++++ Dataset excerpts ++++
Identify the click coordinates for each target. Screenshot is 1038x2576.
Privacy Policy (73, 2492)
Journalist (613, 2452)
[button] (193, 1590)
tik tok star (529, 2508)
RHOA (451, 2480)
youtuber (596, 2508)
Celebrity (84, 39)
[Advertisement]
++++
Work request: Each line from the one holding "[button] (193, 1590)" to the end of the entries is to be written out exactly. Skip every line before it.

Answer space:
[button] (193, 1590)
tik tok star (529, 2508)
RHOA (451, 2480)
youtuber (596, 2508)
Celebrity (84, 39)
[Advertisement]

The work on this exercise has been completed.